Entscheidungsstichwort (Thema)

Verfahrensrecht/Abgabenordnung Handelsrecht Gesellschaftsrecht Verfahrensrecht/Abgabenordnung

 

Leitsatz (amtlich)

Hat der Gemeinschuldner (Stpfl.) im Prüfungstermin des Konkursverfahrens im Gegensatz zum Konkursverwalter oder einem Konkursgläubiger die Steuerforderung nicht bestritten, so ist er an dem steuergerichtlichen Feststellungsverfahren nach § 146 KO nicht beteiligt.

Die Konkurseröffnung über das Vermögen eines Steuerschuldners bildet, auch wenn der Steuergläubiger an dem Konkursverfahren beteiligt ist, kein rechtliches Hindernis, das Steuerfestsetzungs- oder ein schwebendes Rechtsmittelverfahren gegen den Gemeinschuldner persönlich fortzusetzen.
+-------+
ZU LÖSENDE AUFGABEN.
[a] Schreiben Sie aus dem Seitentext den Abschnitt von „Leitsatz (amtlich)“ bis „KO nicht beteiligt.“ wortgetreu ab.
[b] Übersetzen Sie den folgenden Satz aus dem Seitentext ins Englische: „Die Konkurseröffnung über das Vermögen eines Steuerschuldners bildet, auch wenn der Steuergläubiger an dem Konkursverfahren beteiligt ist, kein rechtliches Hindernis, das Steuerfestsetzungs- oder ein schwebendes Rechtsmittelverfahren gegen den Gemeinschuldner persönlich fortzusetzen.“
[c] Prüfen Sie, ob die folgenden Aussagen mit dem Seitentext übereinstimmen, und antworten Sie jeweils mit Ja oder Nein samt den entscheidenden Worten des Textes als wörtlichem Zitat.
(i) Der Gemeinschuldner, der die Steuerforderung im Prüfungstermin nicht bestritten hat, ist am steuergerichtlichen Feststellungsverfahren nach § 146 KO beteiligt.
(ii) Die Konkurseröffnung hindert nicht daran, ein schwebendes Rechtsmittelverfahren gegen den Gemeinschuldner persönlich fortzusetzen.
(iii) Der Gemeinschuldner wird im Text auch als „Stpfl.“ bezeichnet.

VORLIEGENDES MATERIAL.
+-------+
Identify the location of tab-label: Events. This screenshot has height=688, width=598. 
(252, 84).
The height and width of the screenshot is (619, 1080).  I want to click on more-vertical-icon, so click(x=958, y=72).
+-------+
GEGEBENE ANTWORTEN.
[a]
Leitsatz (amtlich)

Hat der Gemeinschuldner (Stpfl.) im Prüfungstermin des Konkursverfahrens im Gegensatz zum Konkursverwalter oder einem Konkursgläubiger die Steuerforderung nicht bestritten, so ist er an dem steuergerichtlichen Feststellungsverfahren nach § 146 KO nicht beteiligt.

[b] The opening of bankruptcy proceedings over the assets of a tax debtor does not constitute a legal obstacle to continuing the tax assessment proceedings or pending appeal proceedings against the bankrupt debtor personally, even if the tax creditor is a party to the bankruptcy proceedings.

[c]
(i) Nein: „so ist er an dem steuergerichtlichen Feststellungsverfahren nach § 146 KO nicht beteiligt“
(ii) Ja: „kein rechtliches Hindernis, das Steuerfestsetzungs- oder ein schwebendes Rechtsmittelverfahren gegen den Gemeinschuldner persönlich fortzusetzen“
(iii) Ja: „Hat der Gemeinschuldner (Stpfl.)“